In other words, a President may consult a family member informally, in which case the person is not subject to conflict of interest rules, or, a President may appoint them to a White House staff position, in which case they are.

Assessment

 

While the DOJ may well be correct in its estimation that Congress could not realistically legislate to stop a President from seeking the advice of, say, his wife, after retiring to the White House residence, it is fallacious to equate informal discussions with the appointing of a family member to a position in which she has access to classified information, has tried to shape labor policy, and has claimed that tech education is part of her "White House portfolio" despite having no background in either tech or education.

 

Ivanka does not merely provide Pres. Trump with passing occasional advice. Rather, she appears to have staked out a wide-ranging domestic policy portfolio for herself. 

 

And as to the suggestion that it is more democratic to have family members in formal positions because it would force them to reduce their conflicts of interest, Ivanka has not ensured the absence of conflicts of interest, despite having been appointed to a formal position.

 

The appointment of Pres.

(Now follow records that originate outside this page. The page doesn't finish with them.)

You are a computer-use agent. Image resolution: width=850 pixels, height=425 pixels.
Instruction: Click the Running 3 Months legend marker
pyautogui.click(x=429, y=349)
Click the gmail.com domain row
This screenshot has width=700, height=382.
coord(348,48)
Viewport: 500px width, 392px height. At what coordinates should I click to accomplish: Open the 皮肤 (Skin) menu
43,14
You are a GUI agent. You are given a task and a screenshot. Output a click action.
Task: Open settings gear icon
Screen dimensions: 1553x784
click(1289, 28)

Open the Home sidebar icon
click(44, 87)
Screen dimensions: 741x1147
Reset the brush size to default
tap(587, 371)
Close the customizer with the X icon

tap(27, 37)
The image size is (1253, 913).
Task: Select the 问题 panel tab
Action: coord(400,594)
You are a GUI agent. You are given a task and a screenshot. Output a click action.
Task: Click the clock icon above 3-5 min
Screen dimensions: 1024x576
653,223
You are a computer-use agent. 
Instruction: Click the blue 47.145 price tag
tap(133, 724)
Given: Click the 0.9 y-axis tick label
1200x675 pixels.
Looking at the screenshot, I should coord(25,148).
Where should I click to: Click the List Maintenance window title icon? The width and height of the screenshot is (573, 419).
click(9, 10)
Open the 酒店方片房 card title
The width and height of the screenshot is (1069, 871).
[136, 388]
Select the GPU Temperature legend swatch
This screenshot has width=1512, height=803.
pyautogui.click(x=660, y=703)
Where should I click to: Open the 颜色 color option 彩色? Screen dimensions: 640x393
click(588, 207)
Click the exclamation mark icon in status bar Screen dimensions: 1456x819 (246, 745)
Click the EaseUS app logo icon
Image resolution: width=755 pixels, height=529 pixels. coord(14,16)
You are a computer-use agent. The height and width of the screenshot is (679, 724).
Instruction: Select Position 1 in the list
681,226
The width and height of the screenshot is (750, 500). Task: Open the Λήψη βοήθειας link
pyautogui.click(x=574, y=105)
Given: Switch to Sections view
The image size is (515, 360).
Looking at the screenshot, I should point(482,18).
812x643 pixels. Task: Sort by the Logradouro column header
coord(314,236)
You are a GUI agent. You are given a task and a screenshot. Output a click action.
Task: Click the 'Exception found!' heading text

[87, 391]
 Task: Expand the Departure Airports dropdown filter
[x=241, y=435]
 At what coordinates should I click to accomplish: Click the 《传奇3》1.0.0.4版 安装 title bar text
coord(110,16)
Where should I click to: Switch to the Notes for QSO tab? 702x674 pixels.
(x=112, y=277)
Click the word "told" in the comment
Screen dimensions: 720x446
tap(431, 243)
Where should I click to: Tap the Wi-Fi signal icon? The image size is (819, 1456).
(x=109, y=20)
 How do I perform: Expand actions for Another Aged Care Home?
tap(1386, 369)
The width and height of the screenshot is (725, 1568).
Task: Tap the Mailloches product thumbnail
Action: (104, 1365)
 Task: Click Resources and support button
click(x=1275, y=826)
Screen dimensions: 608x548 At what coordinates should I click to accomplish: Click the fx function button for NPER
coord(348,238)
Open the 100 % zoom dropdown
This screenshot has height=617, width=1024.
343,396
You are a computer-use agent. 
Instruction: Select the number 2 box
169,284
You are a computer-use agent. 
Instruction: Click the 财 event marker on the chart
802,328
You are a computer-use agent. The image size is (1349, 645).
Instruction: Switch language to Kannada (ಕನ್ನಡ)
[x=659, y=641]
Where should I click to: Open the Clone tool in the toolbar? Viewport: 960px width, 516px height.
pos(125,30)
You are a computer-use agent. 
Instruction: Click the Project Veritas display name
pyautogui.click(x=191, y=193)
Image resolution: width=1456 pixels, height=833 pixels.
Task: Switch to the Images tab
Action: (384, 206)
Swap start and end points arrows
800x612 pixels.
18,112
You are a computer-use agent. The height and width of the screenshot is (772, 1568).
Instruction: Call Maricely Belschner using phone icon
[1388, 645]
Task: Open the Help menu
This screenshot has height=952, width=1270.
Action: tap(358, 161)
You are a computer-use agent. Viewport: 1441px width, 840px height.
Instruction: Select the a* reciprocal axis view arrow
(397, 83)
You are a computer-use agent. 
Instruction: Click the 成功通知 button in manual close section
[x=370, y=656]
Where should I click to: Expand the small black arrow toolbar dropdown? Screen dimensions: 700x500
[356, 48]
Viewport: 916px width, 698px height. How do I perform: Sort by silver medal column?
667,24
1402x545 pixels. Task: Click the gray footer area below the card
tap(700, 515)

Trump’s daughter as a White House adviser is more befitting of an autocracy than a democracy.

 

That the federal anti-nepotism statute does not prevent such appointments is a serious oversight on the part of past governments and represents a failure to imagine a scenario in which an aspiring autocrat would test the resilience of the nation's democratic institutions. 

 

A future government should reform the anti-nepotism statute to explicitly preclude members of a President’s family from being appointed to White House staff positions and ensure that this restriction is not rendered ineffective by any other statutes.